WORK INSTRUCTION:
Copy exactly the lines from the one containing "Screen dimensions: 1456x819" through the last line of the records below, including both, and leave out any pictures.

━━ DATA FOR REVIEW ━━

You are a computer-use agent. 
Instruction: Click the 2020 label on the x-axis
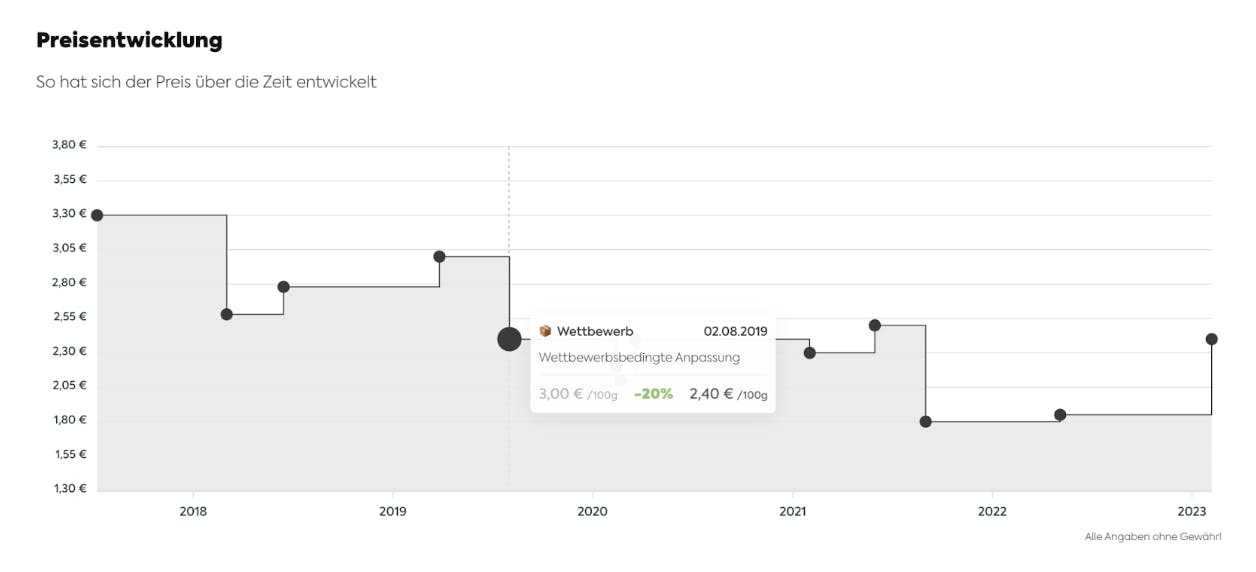click(593, 511)
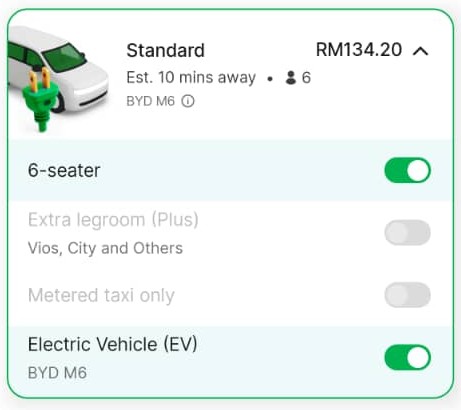Click the Metered taxi only label
Image resolution: width=461 pixels, height=410 pixels.
101,295
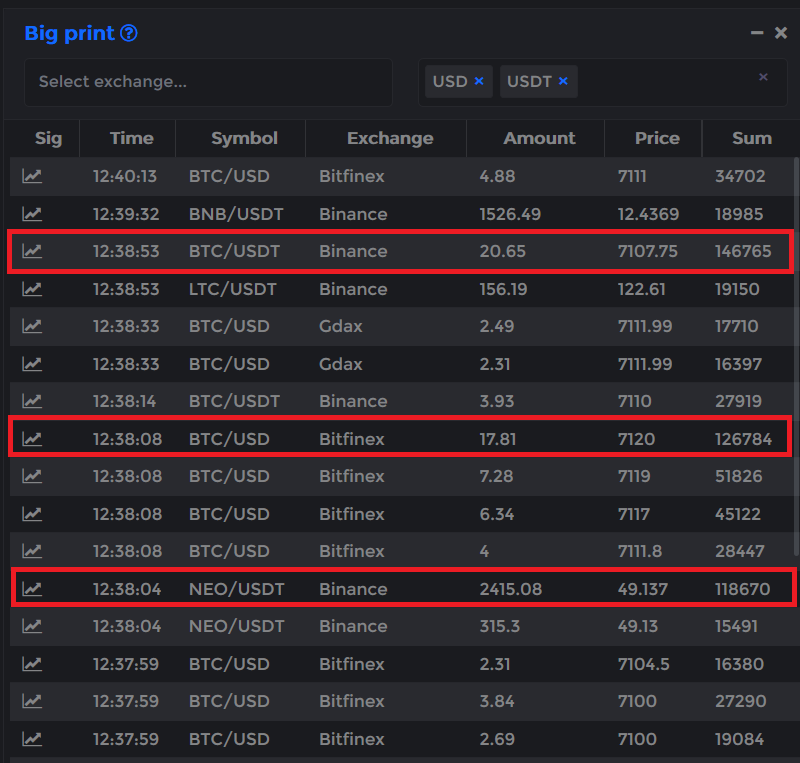Open the Big print help icon
The height and width of the screenshot is (763, 800).
pos(129,33)
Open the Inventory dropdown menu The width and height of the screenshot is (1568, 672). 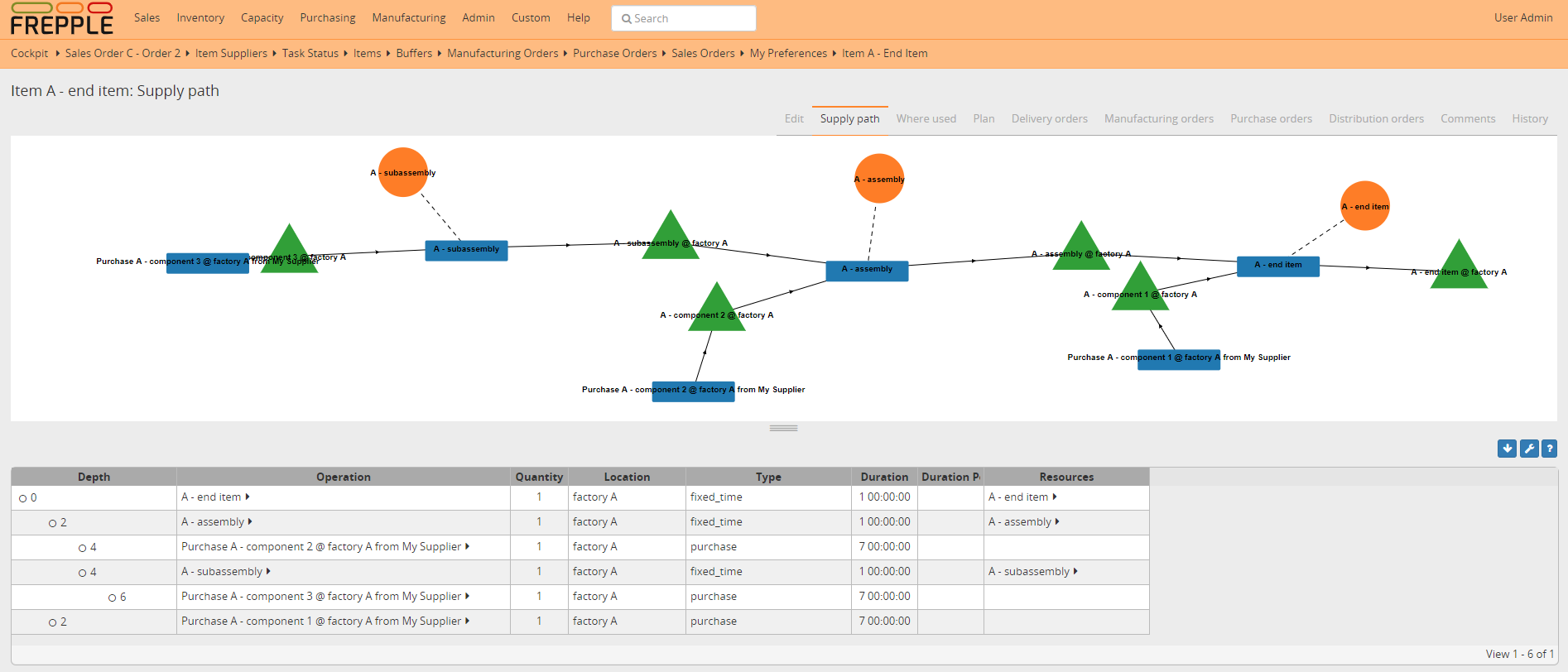click(200, 17)
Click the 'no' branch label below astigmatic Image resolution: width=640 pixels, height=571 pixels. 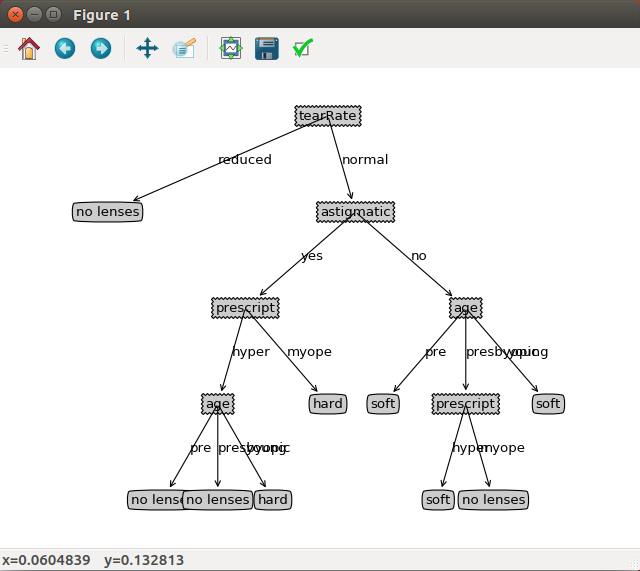pos(419,256)
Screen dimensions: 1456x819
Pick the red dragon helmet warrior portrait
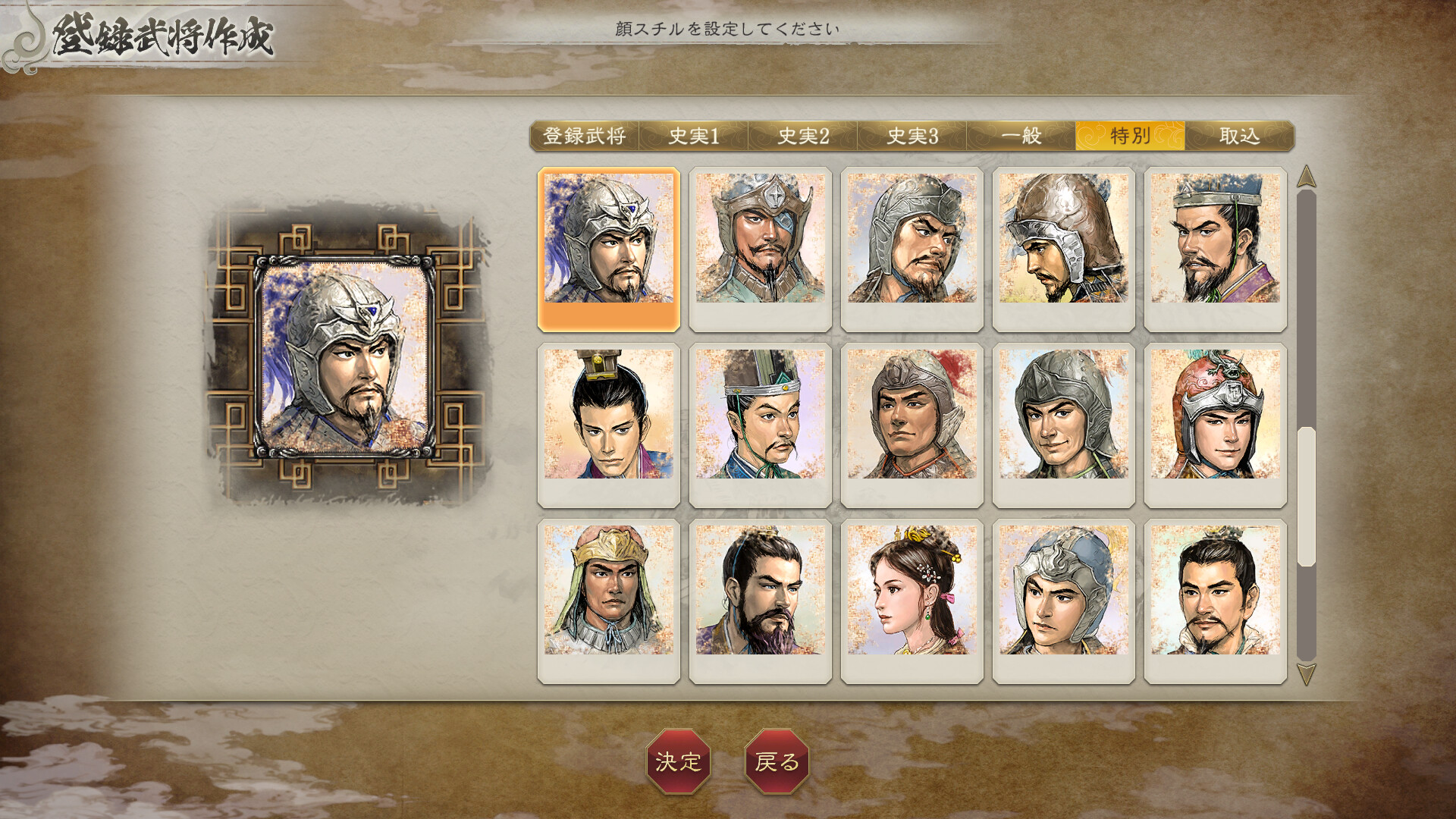1216,425
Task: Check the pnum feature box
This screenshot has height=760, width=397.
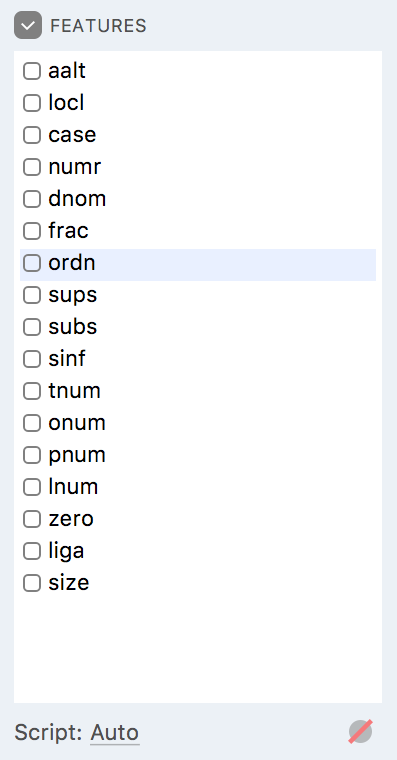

━━━

TASK SOLUTION:
Screen dimensions: 1456x819
Pick the red dragon helmet warrior portrait
1216,425
Task: Check the pnum feature box
This screenshot has height=760, width=397.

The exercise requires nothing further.